Sytuacja na włoskim rynku samochodowym stale się pogarsza. W marcu 2012 roku sprzedano o prawie 1/4 mniej nowych aut niż w analogicznym miesiącu w roku poprzednim. Tego typu sprzedaż występowała we Włoszech… 30 lat temu!
Trochę inna sytuacja miejsce ma na rynku wtórnym, który obecnie stanowi prawie 74% wszystkich operacji w zakresie kupna i sprzedaży samochodów. W samym tylko lutym 391 tysięcy aut zmieniło swoich właścicieli, ale to wciąż o 8% mniej niż w marcu ubiegłego roku.

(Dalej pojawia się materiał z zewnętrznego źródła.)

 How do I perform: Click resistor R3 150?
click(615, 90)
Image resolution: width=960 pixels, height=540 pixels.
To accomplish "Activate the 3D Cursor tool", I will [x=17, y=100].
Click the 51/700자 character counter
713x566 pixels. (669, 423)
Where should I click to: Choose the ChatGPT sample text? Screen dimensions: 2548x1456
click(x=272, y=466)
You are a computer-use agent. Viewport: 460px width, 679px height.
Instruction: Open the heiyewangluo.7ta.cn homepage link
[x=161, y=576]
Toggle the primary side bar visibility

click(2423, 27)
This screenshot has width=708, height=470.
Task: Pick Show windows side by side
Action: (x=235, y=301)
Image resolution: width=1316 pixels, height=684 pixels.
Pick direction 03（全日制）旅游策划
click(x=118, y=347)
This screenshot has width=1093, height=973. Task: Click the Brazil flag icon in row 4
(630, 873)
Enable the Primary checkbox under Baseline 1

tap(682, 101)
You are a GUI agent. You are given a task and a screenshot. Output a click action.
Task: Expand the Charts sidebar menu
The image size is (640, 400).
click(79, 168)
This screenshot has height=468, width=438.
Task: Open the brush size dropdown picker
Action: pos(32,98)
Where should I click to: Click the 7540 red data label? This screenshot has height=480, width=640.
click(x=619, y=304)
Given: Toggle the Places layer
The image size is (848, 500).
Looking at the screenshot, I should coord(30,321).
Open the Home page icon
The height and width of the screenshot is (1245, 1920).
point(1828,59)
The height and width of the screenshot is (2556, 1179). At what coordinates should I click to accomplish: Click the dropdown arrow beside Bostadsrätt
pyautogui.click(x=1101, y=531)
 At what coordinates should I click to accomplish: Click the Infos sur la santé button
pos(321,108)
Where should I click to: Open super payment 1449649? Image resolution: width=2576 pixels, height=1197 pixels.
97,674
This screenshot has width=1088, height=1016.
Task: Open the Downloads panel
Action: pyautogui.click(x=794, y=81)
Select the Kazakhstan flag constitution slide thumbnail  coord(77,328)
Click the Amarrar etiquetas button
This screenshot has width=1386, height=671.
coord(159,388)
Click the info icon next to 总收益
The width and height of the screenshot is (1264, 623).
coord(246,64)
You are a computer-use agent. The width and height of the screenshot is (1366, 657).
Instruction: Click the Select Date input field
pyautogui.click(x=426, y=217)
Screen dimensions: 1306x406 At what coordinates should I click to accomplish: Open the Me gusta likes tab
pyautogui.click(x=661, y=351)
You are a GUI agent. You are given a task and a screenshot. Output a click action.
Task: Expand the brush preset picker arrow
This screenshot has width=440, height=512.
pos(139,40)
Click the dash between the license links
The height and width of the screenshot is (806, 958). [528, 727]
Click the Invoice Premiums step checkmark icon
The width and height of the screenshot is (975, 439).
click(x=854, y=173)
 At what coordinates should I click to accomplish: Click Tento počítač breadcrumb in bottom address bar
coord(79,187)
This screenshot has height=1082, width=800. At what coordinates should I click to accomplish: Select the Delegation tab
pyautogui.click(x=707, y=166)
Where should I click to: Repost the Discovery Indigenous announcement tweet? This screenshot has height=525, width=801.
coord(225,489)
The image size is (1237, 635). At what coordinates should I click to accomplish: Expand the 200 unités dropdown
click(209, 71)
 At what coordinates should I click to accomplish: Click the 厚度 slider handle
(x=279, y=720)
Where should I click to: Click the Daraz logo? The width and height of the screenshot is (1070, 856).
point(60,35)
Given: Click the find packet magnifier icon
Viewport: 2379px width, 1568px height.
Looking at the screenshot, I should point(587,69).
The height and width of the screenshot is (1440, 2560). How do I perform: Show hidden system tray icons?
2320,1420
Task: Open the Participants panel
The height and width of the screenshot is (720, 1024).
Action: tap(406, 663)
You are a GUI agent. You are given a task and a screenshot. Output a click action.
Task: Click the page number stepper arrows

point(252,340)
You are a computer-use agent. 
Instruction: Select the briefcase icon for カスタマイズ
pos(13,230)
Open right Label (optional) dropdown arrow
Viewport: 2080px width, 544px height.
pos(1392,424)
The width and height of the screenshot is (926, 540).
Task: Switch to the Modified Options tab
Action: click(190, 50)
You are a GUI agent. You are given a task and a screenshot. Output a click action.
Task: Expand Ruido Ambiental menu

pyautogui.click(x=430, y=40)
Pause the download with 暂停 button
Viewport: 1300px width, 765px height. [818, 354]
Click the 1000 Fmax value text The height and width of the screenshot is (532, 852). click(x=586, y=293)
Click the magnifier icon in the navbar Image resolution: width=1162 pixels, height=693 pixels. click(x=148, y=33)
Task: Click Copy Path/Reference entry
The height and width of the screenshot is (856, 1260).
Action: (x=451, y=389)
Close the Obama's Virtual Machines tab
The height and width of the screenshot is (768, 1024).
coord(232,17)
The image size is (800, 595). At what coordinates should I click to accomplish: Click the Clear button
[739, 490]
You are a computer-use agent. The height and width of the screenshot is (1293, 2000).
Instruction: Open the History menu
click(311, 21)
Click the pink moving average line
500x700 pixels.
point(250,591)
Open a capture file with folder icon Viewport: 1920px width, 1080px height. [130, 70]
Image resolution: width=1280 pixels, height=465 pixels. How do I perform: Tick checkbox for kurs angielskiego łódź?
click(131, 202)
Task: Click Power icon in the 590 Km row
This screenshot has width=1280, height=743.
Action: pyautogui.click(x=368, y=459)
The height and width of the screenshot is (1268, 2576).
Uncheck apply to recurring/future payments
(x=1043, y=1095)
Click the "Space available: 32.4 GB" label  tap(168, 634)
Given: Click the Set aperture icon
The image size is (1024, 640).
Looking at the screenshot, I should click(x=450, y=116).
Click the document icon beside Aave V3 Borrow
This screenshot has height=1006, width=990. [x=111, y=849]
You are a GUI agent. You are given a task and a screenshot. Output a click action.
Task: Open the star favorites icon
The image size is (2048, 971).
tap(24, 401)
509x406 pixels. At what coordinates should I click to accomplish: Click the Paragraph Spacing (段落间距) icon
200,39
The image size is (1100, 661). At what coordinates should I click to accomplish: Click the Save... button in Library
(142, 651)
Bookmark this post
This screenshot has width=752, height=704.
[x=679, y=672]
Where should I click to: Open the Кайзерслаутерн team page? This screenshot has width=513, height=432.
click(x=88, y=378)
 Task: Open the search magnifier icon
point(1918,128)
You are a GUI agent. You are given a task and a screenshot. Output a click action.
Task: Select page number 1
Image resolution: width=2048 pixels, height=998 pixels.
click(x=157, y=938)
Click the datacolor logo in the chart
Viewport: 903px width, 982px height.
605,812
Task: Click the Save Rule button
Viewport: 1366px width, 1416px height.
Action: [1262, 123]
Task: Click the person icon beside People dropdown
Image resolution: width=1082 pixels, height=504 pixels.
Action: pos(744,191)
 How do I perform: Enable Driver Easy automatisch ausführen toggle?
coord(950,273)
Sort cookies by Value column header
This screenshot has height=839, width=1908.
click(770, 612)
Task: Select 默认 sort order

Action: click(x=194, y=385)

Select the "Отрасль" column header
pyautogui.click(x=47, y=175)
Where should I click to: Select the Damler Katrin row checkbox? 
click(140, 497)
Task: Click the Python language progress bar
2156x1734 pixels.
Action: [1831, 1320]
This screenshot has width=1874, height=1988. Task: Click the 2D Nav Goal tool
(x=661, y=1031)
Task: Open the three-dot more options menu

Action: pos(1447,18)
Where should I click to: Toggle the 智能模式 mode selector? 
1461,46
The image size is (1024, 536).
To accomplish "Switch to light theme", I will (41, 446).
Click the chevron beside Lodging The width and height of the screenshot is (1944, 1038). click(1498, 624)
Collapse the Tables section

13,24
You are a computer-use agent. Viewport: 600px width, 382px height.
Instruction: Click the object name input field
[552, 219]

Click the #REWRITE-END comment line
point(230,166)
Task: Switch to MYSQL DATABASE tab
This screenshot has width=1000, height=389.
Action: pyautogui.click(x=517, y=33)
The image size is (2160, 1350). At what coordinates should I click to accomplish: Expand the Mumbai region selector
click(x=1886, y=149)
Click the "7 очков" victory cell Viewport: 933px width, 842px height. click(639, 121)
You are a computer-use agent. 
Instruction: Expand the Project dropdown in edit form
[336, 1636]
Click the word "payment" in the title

Dużą wagę w aspekcie tychże danych przykłada się do złych wyników Fiata. Turyńska Firma sprzedała o 35 % mniej aut niż rok temu. Co przekłada się na taki stan rzeczy? Wielu specjalistów wskazuje na wielodniowe strajki transportowców, które sparaliżowały pracę krajowych fabryk koncernu z powodu braku części, a także salonów, bo nie dowożono do nich aut.
To, co ma jednak bardzo duży wpływ, to przede wszystkim ogólna recesja i galopujące ceny paliwa. Eksperci są zdania, że przez wysokie ceny benzyny i oleju napędowego ruch drogowy we Włoszech obniżył się niemal o 10 %.
I sytuację tę idealnie skomentował włoski dziennik „La Repubblica”, na łamach którego napisano, że dzisiaj kupuje samochód tylko ten, kto ma siłę go pchać.